Work to be completed:
Output, exactly and in full, only the lines from the one containing "The width and" to the last line of the data. Pictures should not appear.

Entries supplied:
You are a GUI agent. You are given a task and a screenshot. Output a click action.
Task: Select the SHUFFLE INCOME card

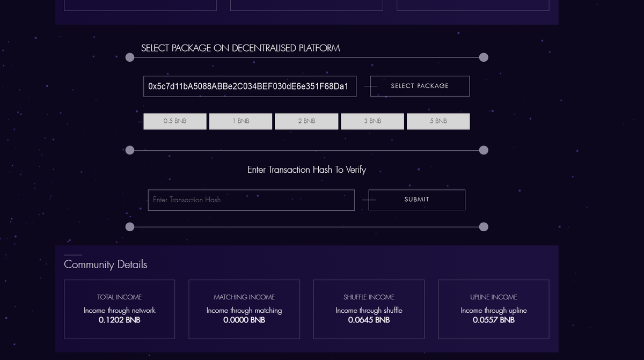369,309
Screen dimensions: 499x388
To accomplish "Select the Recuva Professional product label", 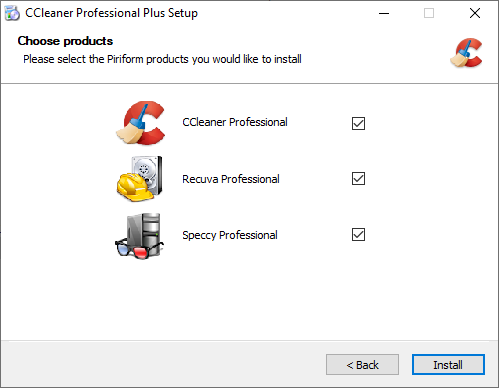I will 231,179.
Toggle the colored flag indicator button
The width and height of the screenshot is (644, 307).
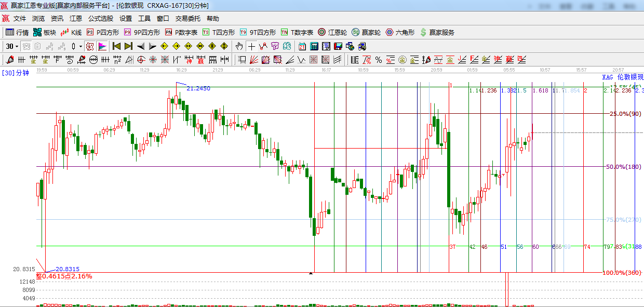coord(102,46)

Written response:
The width and height of the screenshot is (644, 307).
coord(102,46)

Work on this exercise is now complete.